A while ago I dreamed up playing a version of beer pong as a final review activity. With each semester that has passed, I have adapted the game to various class sizes. This semester was my second with a class of over 50 students and I have arrived at a set of rules that made such a large number of participants work.

The first time with a large class did not end up well for one big reason: one was that there were too many teams (12-13) for a 70 minute tournament. This semester, I simply combined the teams, so two random teams played another two random teams in each game. To pseudo-randomize the team pairings, I pre-wrote each team name on a notecard and drew from that stack before each game.

There were also some rules that slowed the game down. At first, a question was only asked if a student made the ball in a cup. For a matchup of two less-agile teams, the there were sometimes over ten tosses before someone made it. On-the-fly with suggestions from the boredoming crowd, I changed the rules mid-game so that if a student missed, then that student had to read the other team a question. This kept the pace of questions the same as ball tosses. Another rule that made the game slow was that I had students play to five. Playing to three instead gives students a chance to participate and keeps the tournament moving.

Here are the updated rules that speed up the game for a large class:


  1. Arrange Solo-brand red cups in two triangles of ten cups on both ends of a long table. Desks or chairs can be added to extend the tossing distance. The triangles are arranged like arrows pointing towards each other (medially).
  2. Add beans to around a quarter full of each to act as weights. Two pounds of beans is a good minimum amount.
  3. Place a quiz question in each cup. Or, for faster setup, divide questions in half and place them in piles at each end.
  4. Have student form in around 8 teams. Teams of not-divisible-by-four numbers can give losing teams a chance to play to keep them in the tournament.
  5. Have each team come up with a name and write it on a notecard.

Game Rules

  1. Shuffle and draw from the notecards to determine who plays first.
  2. Decide which team throws first. This could be done with a coin toss, rock-paper-scissors, or a warmup question.
  3. The tossing team tosses 1 ping pong ball towards the other end of the table with the goal of landing it inside a cup. If the ball misses, the tossing team asks the cup team a question from their pile.
  4. If the ball hits, the cup team reads the question from their pile to the tossing team. If the tossing team cannot answer, or answers incorrectly, the turn goes to the other team.
  5. If the tossing team answers the question correctly, they score a point. The turn goes to the other team to toss  (to discourage shutouts).
  6. Teams play to three points.

One last change was that I decided on “Bean Pong” as a catchier name than “Beer(less) Pong.” It’s shorter.

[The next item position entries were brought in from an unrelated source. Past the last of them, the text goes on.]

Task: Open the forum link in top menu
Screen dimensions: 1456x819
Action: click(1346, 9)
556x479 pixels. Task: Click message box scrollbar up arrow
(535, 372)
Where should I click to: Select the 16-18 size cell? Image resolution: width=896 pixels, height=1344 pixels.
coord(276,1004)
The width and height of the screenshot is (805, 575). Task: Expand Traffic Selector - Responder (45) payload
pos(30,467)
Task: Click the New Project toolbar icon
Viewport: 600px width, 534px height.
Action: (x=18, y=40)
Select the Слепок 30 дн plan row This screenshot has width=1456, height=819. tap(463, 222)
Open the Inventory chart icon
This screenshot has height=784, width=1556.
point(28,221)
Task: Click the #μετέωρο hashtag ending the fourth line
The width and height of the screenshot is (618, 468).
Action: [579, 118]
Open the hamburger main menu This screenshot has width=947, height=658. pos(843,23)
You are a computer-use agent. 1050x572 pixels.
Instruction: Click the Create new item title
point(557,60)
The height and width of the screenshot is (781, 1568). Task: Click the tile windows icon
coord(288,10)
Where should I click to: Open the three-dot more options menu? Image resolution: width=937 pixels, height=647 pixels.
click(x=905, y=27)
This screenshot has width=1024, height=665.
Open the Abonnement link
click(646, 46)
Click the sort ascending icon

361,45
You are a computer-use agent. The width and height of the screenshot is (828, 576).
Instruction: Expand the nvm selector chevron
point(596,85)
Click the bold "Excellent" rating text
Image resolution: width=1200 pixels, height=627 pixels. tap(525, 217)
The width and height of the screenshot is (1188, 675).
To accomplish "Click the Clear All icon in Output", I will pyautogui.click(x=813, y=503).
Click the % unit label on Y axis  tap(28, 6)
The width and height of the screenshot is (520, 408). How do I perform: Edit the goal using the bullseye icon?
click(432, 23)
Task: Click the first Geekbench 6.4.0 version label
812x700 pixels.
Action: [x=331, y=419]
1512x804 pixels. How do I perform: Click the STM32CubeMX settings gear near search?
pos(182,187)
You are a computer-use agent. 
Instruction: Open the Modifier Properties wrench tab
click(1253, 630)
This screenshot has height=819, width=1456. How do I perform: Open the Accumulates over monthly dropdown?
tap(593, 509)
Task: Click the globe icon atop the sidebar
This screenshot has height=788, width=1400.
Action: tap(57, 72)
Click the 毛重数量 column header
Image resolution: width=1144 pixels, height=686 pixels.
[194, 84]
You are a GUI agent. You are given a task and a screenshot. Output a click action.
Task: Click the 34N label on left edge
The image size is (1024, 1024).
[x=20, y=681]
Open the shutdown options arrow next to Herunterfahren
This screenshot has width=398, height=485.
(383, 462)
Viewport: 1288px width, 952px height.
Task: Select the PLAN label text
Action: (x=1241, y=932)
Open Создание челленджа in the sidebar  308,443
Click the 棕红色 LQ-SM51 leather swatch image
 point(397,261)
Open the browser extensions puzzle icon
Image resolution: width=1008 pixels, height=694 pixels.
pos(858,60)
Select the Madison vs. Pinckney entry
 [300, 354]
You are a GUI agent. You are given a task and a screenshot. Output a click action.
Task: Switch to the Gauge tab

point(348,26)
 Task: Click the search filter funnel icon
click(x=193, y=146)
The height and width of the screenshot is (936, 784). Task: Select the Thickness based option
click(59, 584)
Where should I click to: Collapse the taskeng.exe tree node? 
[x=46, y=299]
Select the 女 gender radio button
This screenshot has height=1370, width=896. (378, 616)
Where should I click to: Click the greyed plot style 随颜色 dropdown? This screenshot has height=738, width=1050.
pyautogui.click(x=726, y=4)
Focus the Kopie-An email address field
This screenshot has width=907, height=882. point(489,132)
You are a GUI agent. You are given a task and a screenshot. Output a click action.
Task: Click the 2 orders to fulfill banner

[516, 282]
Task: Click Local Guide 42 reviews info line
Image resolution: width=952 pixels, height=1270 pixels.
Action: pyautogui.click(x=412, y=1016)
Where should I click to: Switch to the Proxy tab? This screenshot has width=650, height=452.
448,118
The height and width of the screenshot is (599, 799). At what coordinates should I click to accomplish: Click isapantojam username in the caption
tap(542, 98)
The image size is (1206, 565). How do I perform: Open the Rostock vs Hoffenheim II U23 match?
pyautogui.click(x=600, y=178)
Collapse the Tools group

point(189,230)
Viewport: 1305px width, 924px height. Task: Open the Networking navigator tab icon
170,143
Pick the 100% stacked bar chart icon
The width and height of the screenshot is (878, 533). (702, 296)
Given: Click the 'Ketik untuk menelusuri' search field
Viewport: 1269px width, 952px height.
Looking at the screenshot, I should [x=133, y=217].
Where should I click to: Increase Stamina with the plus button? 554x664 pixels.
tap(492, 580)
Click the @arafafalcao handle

My original post advised that class sizes of over thirty were not playable. With some actual game hosting experience and suggestions from various people, I think I have settled on a good setup that works for around fifty students.

Oh, I mentioned in another post how I teach in the Small Theater of MiraCosta College. The stage setup was amazing for this game. I had the cups set up on a table behind the projector screen. I had a student work the stage lights from the control room as I raised the screen and played “Get Ready for This” by 2 Unlimited.